I am a social person by nature, but parenting and just getting older in general has made me pretty selective in social circles. I really don't get too close to people. I am a pretty open book, even on this blog. I am not afraid to talk about anything. But in everyday life I keep things pretty guarded. Especially when it comes to my kids and Chris. If anyone is ever introduced to all my children aaaaaand my husband, well then whoa! In the circle of trust we go. haha!
So it wasn't until this year that I really started getting out of my comfort zone with people. Opening up the doors of opportunity for friendships with people I may have just politely stayed away from. Not in a bad way. But when you know you are moving you kind of just keep on keeping on because you are leaving. Then I started to think about my kids. Ace has made some of his very first best friends up here in Alaska. Kids that he will look at in pictures and hopefully have made some of his first lasting memories with. This opened up friendships for me. I got close with women, who I look forward to seeing everyday. Mamas who I will miss so much when we move. I will miss their kids, I will miss seeing our kids together. The wild, crazy, out of control situations we get ourselves in together.
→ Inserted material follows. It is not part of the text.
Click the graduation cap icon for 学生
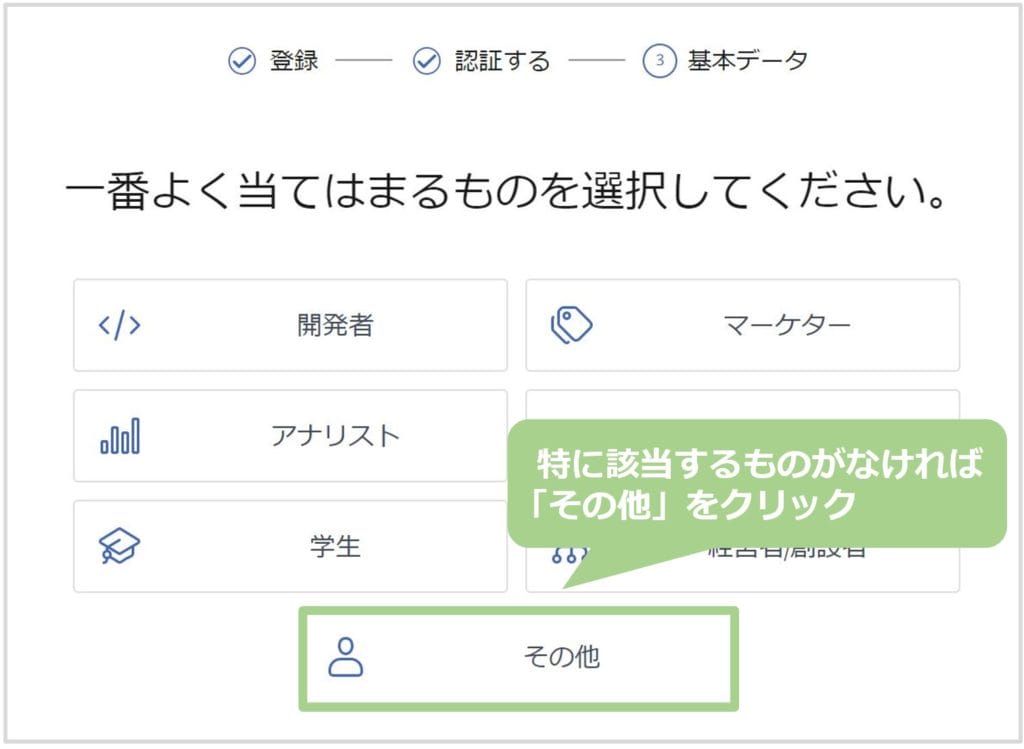119,546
But these friendships have pushed me out of my comfort zone. Or maybe the friendships grew into my comfort zone, who knows. But they allowed me to feel comfortable enough with people to let them watch my kids, to have them literally push me out of my house even though I needed to employ some heavy breathing tactics. They catered to my paranoid texts all night. They told me to relax, enjoy a night out with my husband, and eat all the food because I don't have to do the dishes. They took care of my teething baby. They tucked Avalon into her bed after she fell asleep on the couch. They rocked my baby to sleep with a pile of drool on their shoulder. They helped my boys build a massive lego tower.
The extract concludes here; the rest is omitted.